Although the Tomcat thread started executing the request on 21:11:24, ForkJoinPool thread calls the metadata service only at 21:11:39, meaning we waited 15 seconds to have a thread available to call the metadata. It seems like the bottleneck is ForkJoinPool.commonPool(). Our Tomcat threads (by default, there are 200) are blocked by ForkJoinPool.commonPool(), which only have 8 threads (as the number of my processors). From the ForkJoinPool documentation:

"For applications that require separate or custom pools, a ForkJoinPool may be constructed with a given target parallelism level; by default, equal to the number of available processors."

Also, monitoring the threads using VisualVM, I always see 7 "Running" worker threads of that ForkJoinPool (I have noticed one is missing — didn't figure out why yet — feel free to comment):

Image title

The Tomcat threads are usually in the "Park" state. This state is triggered when calling LockSupport.park, which is part of the implementation of CompletableFuture.get. In our case, we use it when a Tomcat thread waits for a ForkJoinPoolthread to complete (see name.get() andphoneNumber.get() in getUsersParallel). If most of the time the 200 Tomcat threads are blocked by those 7 threads, we actually can set the number of Tomcat threads to 8 and get the same results. Adding the line below to application.properties, we get:

server.tomcat.max-threads=8

Running the same simulation against /users_parallel, I get a slightly better result comparing to the preview parallel simulation.

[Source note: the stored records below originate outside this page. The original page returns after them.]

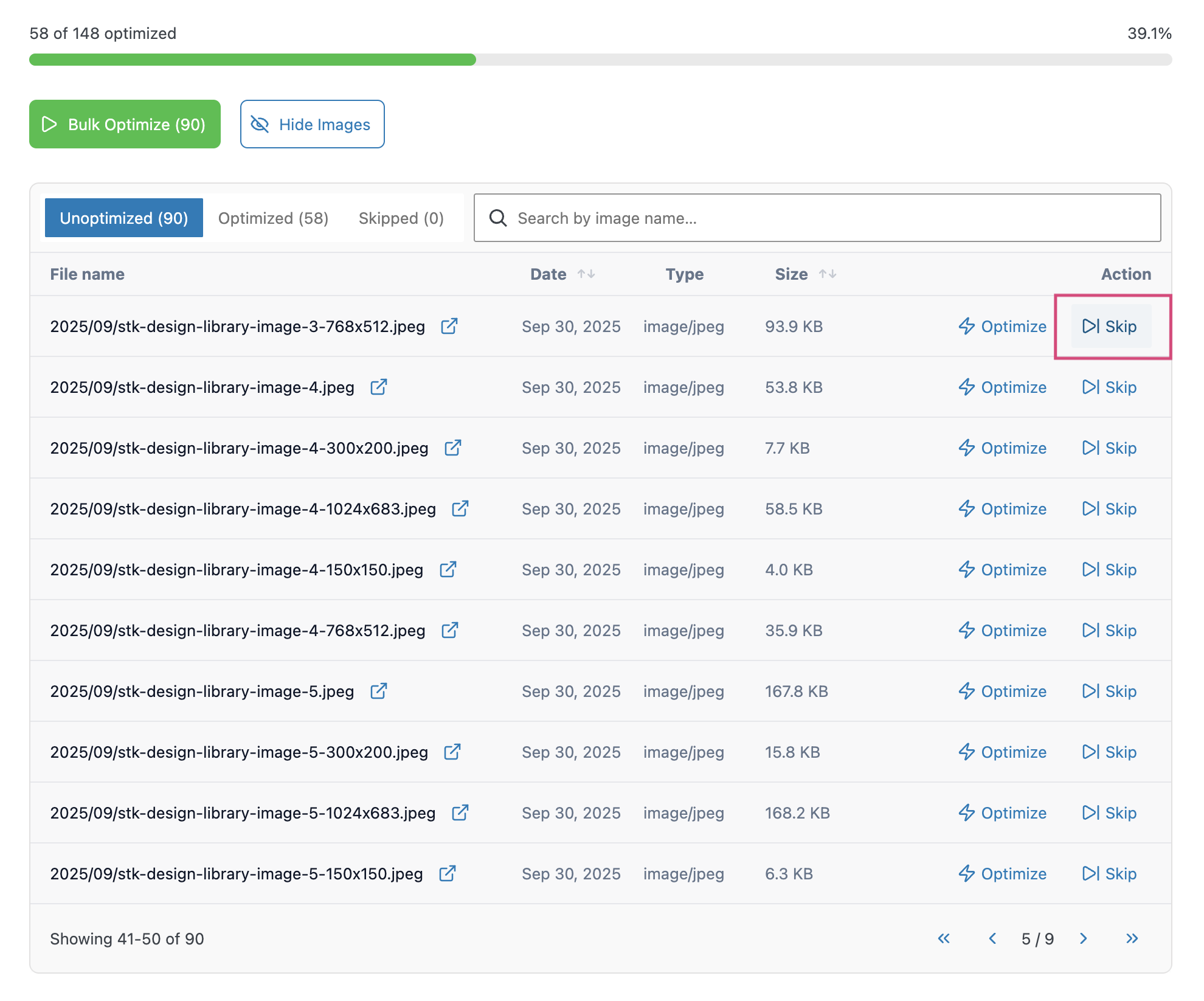The image size is (1204, 1001).
Task: Sort the table by Size column arrows
Action: pyautogui.click(x=827, y=274)
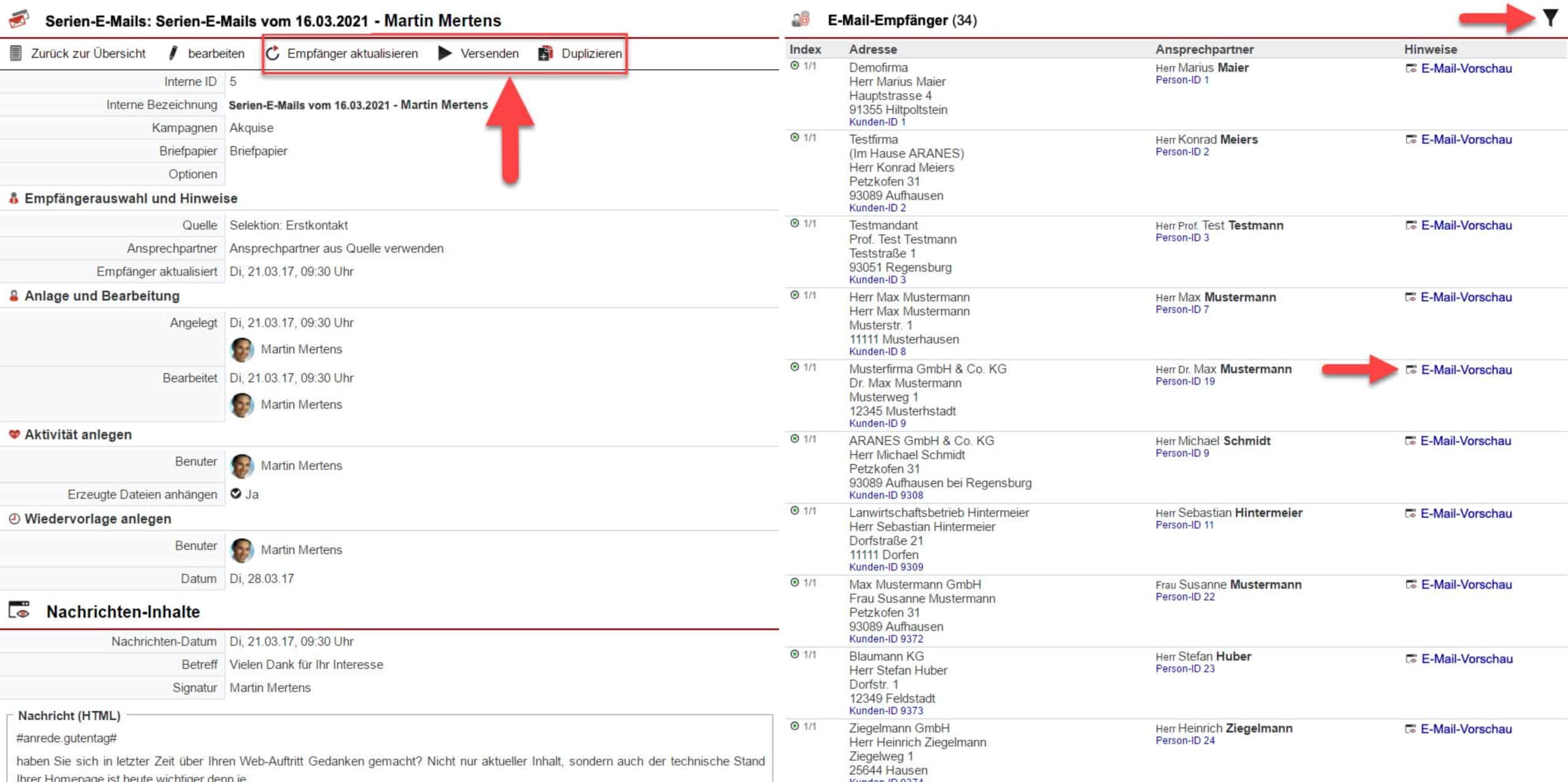
Task: Click the Empfänger aktualisieren refresh icon
Action: pyautogui.click(x=273, y=53)
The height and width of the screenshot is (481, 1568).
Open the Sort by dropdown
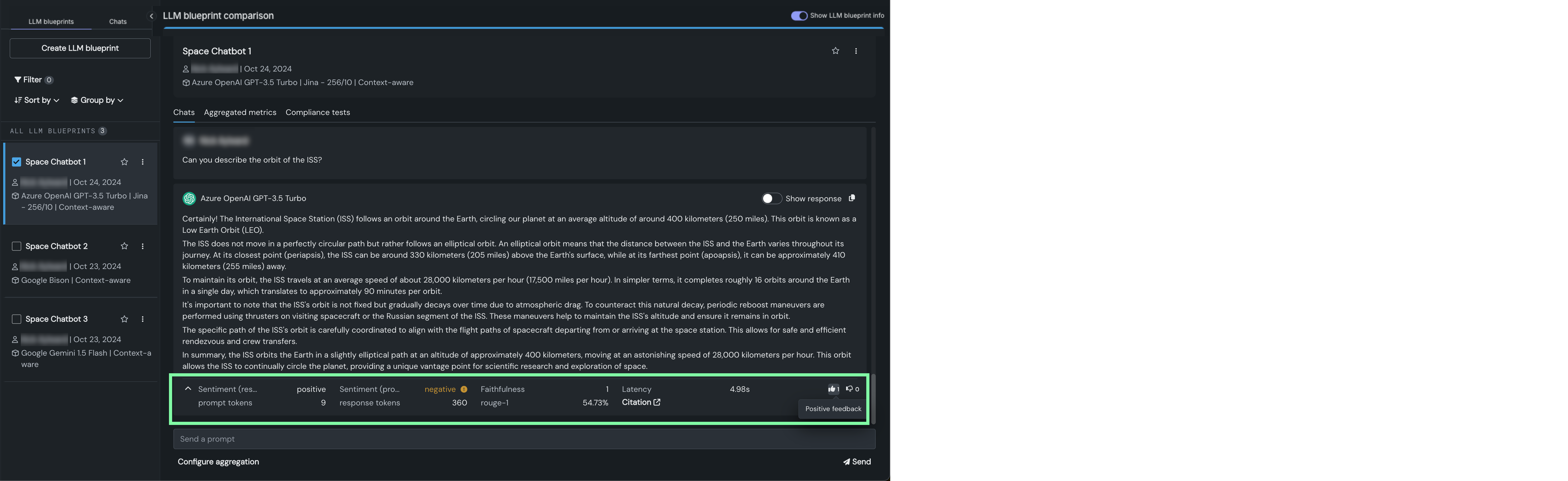click(37, 100)
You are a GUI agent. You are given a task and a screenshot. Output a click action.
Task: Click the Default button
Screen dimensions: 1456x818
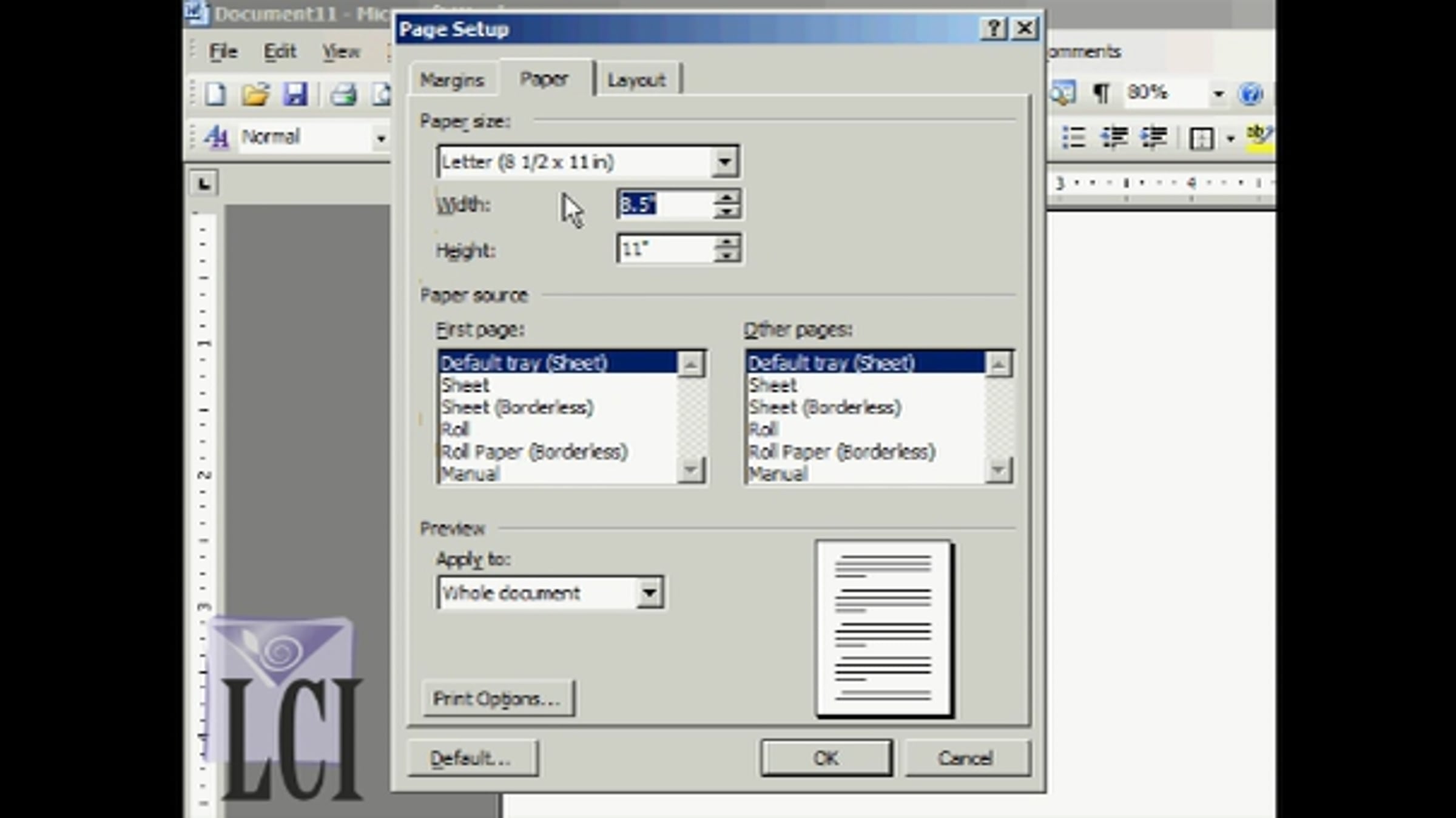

The average response time of 26524 ms and 95-percentile of 49066 ms. This is probably due to less context switch.

So, we actually get better results when using fewer threads.

Optional Solution

We know that each Tomcat thread (there are 200) needs to have 2 threads available (because we want to get the name and phone number in parallel) to not be blocked. So, having a thread pool of 400 threads for CompletableFuture should release the bottleneck (see full code here) :

@RestController
public class GetUsersController {
...
    ExecutorService executorService = Executors.newFixedThreadPool(400);

    @GetMapping(value = "/users_parallel_more_threads/{userId}")
    public User getUsersParallelMoreThreads(@PathVariable String userId) throws ExecutionException, InterruptedException {
        CompletableFuture<String> name = CompletableFuture
                .supplyAsync(()-> getName(userId), executorService);
        CompletableFuture<String> phoneNumber = CompletableFuture
                .supplyAsync(()-> getPhoneNumber(userId), executorService);
        return new User(userId, name.get(), phoneNumber.get());
    }
...
}

Running the simulation again, I get an average response time of 339 ms and 95-percentile of 345 ms, which is the best compared to all other options we saw:

Image title

Conclusions

We must understand the threads' usage of the magics supplied by java.util.concurrent and Spring. What we do next actually depends on our service usage and our resources. If the /users service is a background task, having the sequential approach is enough. In case the /users is a user-facing application, then the response time is very important, and therefore, we must take the parallel approach and manage our own thread pool and pick the number of the threads depending on a few parameters.

The optional solution suggested is to be examined carfeully because we actually added resources, and we should be able to verify if it matches our machines in production. Memory should not be an issue (usually when it comes to adding 400 threads), but you should verify that the CPU is not too busy with switching threads.

However, I will recommend changing the number of threads while testing performance on the machine used to find the best number. More logical cores and faster (instructions per second) of CPU allows more threads. Having more threads than cores is relevant for service like /users that mostly do I/O tasks, but in case of CPU intensive tasks (like transcoding), we should stick to the number of cores.